* **Goal A**:
In the passage on cosmic dust events in polar ice, what date do Firestone and West propose for their supernova explosion?
* **Goal B**:
Go on writing the passage on cosmic dust events in polar ice, starting after its last sentence.

* **Provided passage**:
────────
Problem 16: Multiple cosmic dust and Be-10 events are problematic for the supernova theory. Five of the eight Greenland polar ice dust samples I studied had been filtered from the ice by glaciologist Lonnie Thompson (1977) as part of his microparticle study and three I filtered myself from Camp Century polar ices. In his study, Thompson had found tin-bearing particles in 3 out of the 11 Camp Century, Greenland ice core samples he analyzed. My study confirmed the high Sn level he had previously observed in the 50,500 year b2k sample and also reported high concentrations in two other samples from his collection, (dating 38.65 and 78.5 kyrs b2k) which had levels too low for him to detect with his electron microprobe technique. Low levels of Sn, but again far above crustal abundance, were present in one other sample (49.5 kyrs b2k) that I had filtered from Camp Century ice. I also found high concentrations of iridium, nickel, and in some cases high levels of tin, in three Antarctic polar ice core samples, including a 31,500 year old dust band which I have listed in Table I along with the Greenland ET dust samples I processed as well as two samples (dating 17 and 125 kyrs b2k) for which Thompson had reported high levels of Sn in his 1977 study. I include these two in the list as well on the assumption that the Sn is an indicator for cosmic dust of anomalous composition. All together these comprise 9 cosmic dust horizons additional to the event found at the YD boundary.
     This evidence of multiple past cosmic dust incursion events raises a serious problem for the Firestone-West supernova-comet-explosion theory. For example, six of the dust events listed in Table I take place prior to the time of their proposed 41,000 years b2k supernova explosion date, which leaves these earlier events unaccounted for. Furthermore we should also add to the list of possible ET events the beryllium-10 concentration peaks present in the Vostok ice core record which date around 57, 64, 76, 97, 106, 117, and 133 kyrs b2k. So in all there may be at least 16 cosmic dust/cosmic ray volley events that have occurred in the last 140,000 years.
────────
* **Listed records**:

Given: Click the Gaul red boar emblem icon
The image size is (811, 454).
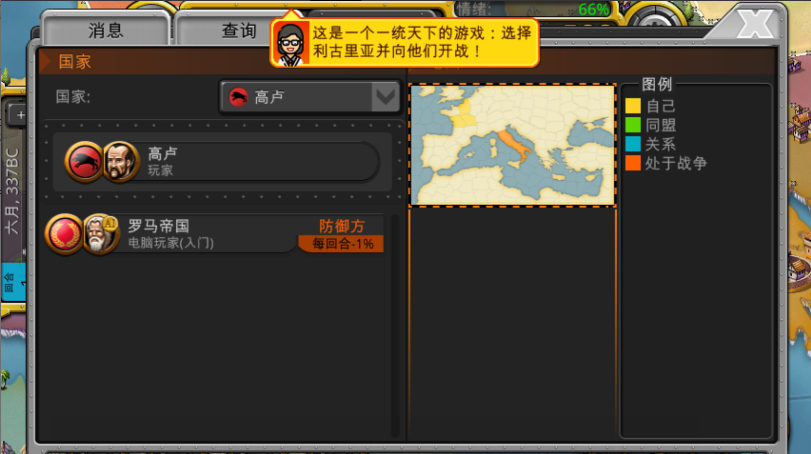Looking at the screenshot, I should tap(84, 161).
────────
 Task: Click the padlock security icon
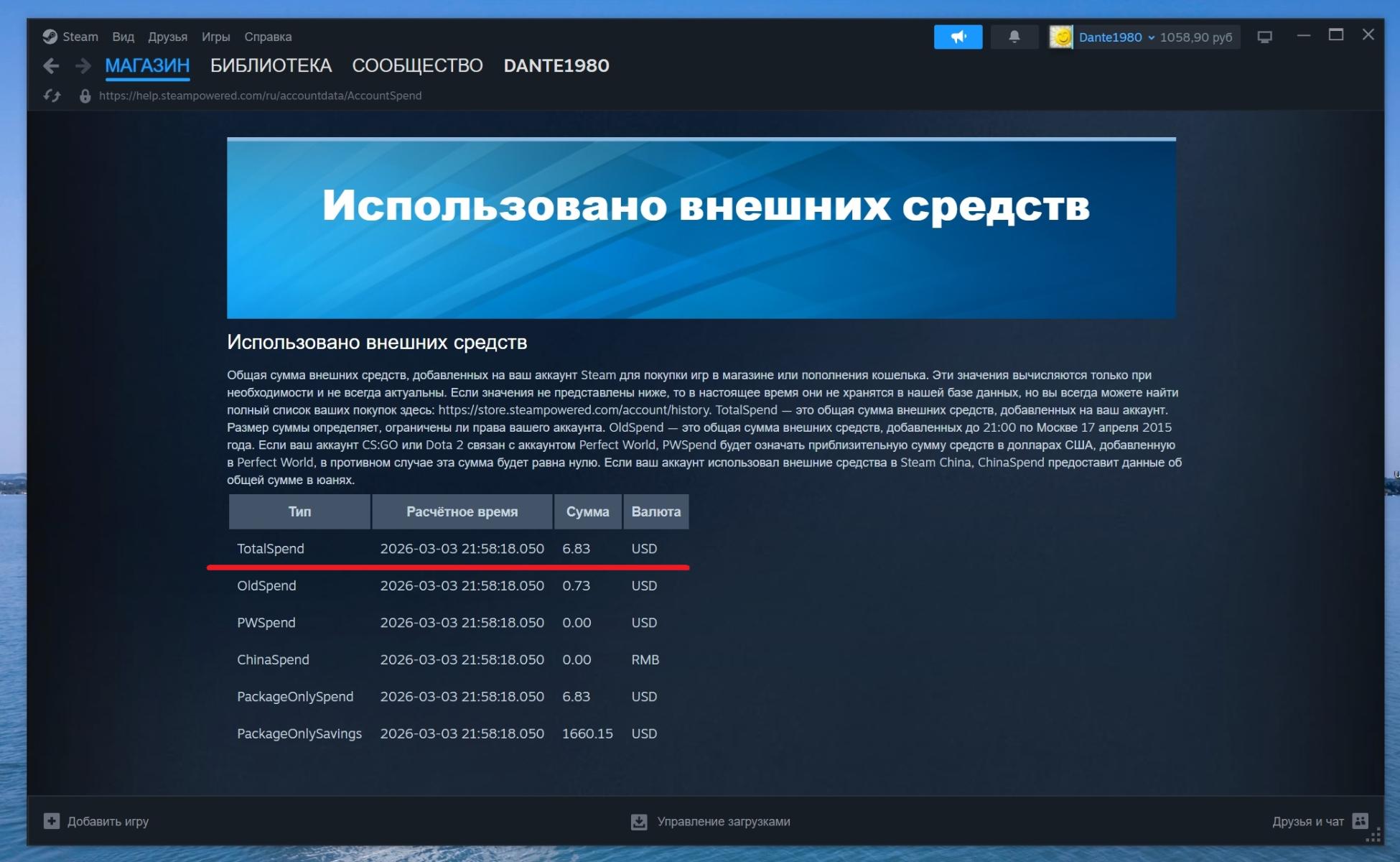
────────
* **Output A**:
41,000 years b2k

* **Output B**:
     As I pointed out in 1983, comet and asteroid impacts occur far too infrequently to explain such multiple cosmic dust incursion episodes (LaViolette, 1983a). Impacts by comets having a diameter of several kilometers, the size being suggested for the YDB event, occur about once every 30 million years unless triggered to enter by some other galactic event, and nearby energetic supernova, as mentioned earlier, occur less frequently than once in a million years. The superwave theory, though, offers an appropriate explanation for them since galactic explosions are a recurrent phenomenon. The cores of spiral galaxies are estimated to spend approximately 15% - 20% of their time in an active cosmic ray radiating mode. A spectral analysis study conducted by Liritzis and Grigori (1998) indicates recurrence intervals of 5 k, 12 k, 19 k, 25 k, and 40 k years in the Vostok Be-10 record. A study conducted by Omerbashich (2006) indicates a period as short as 3600 years may also be present. So if these Be-10 peaks reflect times of past superwave arrivals, it is clear that they arrive frequently enough to explain the observed cosmic dust events.
     Interestingly, one of the samples in which I found high levels of iridium correlates with the tail end of the 40 kyrs b2k cosmic ray event and another falls at the time of the 76 kyrs b2k event. The 40 kyrs b2k correspondence may be seen in figure 7 which compares the iridium deposition rates in these polar ice samples to the Be-10 data of Beer, et al.  Furthermore, one should not overlook the fact that the cosmic dust influx that occurred at the time of the megafaunal extinction also coincided with a Be-10 cosmic ray peak, as I note below. So one can make a good case for a connection between cosmic ray volley events and cosmic dust incursions.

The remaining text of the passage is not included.